Cette lampe d’un point de vue technique est extrêmement capricieuse à fabriquer et sa forme découle assez prosaïquement de besoins techniques de cuisson. Si le centre se creuse vers l’intérieur, c’est un emplacement indispensable à un support élévateur pour créer l’espace nécessaire à la formation des gouttes. Ces fameuses gouttes se forment aléatoirement lors de la cuisson et dépendent surtout de la courbe de température du four et d’une multitude de paramètres tels que la quantité et la pose de l’émail.

©Laura Francois

Plus poétiquement, cette lampe exprime l’impression d’un moment figé où le « verrémail » reste fluide et immobile dans son effondrement. L’émail ne dépend plus du tesson de céramique, il s’en échappe pour transformer et compléter l’objet en une matière quasi autonome. L’émail surpasse son rôle de couverture et mue vers une nouvelle substance. Les deux matières, argile et émail, se complètent dans un dialogue utile ou chacune s’exprime et se connecte l’une à l’autre à leur confluence.

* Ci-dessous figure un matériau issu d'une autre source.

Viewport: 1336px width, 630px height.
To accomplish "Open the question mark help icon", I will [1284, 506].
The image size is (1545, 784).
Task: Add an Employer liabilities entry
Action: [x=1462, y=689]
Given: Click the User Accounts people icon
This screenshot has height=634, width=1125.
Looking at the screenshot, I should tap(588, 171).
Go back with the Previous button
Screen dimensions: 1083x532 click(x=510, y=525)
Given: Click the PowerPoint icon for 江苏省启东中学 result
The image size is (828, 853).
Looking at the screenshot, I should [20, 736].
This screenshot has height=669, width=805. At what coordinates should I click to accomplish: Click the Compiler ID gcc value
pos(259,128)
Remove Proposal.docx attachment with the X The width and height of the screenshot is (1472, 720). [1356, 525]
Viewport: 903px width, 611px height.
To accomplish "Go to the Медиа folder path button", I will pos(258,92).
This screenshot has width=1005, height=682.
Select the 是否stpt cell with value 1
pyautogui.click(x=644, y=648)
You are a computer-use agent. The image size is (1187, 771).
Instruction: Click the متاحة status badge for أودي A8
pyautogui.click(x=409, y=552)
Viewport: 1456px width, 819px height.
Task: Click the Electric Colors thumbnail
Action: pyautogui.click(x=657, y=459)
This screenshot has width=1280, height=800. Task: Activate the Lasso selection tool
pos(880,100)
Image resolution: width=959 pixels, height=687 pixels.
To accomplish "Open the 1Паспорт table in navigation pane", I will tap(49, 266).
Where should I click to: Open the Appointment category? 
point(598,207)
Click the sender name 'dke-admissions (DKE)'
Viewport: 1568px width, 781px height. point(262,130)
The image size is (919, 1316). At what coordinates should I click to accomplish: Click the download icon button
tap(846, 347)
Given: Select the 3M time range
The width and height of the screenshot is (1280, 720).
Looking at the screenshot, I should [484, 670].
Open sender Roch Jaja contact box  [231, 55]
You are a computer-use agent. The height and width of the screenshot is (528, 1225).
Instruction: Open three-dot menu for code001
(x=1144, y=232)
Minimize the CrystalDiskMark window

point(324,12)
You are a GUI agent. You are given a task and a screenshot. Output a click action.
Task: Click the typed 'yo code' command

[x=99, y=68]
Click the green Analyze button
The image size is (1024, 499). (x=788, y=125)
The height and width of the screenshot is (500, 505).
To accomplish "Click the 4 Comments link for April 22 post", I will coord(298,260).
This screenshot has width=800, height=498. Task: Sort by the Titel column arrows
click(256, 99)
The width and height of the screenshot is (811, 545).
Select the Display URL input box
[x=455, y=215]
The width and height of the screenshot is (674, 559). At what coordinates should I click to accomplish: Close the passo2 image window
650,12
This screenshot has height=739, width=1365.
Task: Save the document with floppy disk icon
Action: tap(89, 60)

Encore plus conceptuel, les gouttes suspendues représentent l’homme figé dans une inaction transitoire et lui rappellent son incapacité à s’engager dans un changement radical… Ses savoirs amassés au fil des temps, le pouvoir qui lui échappe, l’entraînent à détruire son passé et son avenir. Au fond de nos êtres, la vision de cet effondrement à venir nous appelle et éveille un sursaut de conscience. Entre l’ombre et la lumière, la frise translucide fait le lien entre cette masse sombre qui tente de la recouvrir et la lumière à la source invisible, celle qui nous habite.

Quelques mots sur les stages que vous organisez et les cours particuliers que vous donnez ?
Mon atelier étant d’une dimension très intime, je mets à disposition mon espace et mes conseils pour des leçons particulières très décontractées, en même temps que je travaille. Le tarif est ainsi plus abordable pour accompagner des projets personnels.
J’organise aussi des dimanches céramiques à thème pour venir réaliser en petit comité des services à café, des couronnes de fleurs ou des pots de fleurs. C’est également possible d’organiser des formules sur mesures pour des cadeaux d’anniversaire par exemple.

Si vous étiez une couleur ? Pourquoi ?
Le bleu est le colorant le plus précieux. C’est de l’oxyde métallique de cobalt et peu importe la base d’émail dans lequel je l’incorpore, il sera toujours réussi !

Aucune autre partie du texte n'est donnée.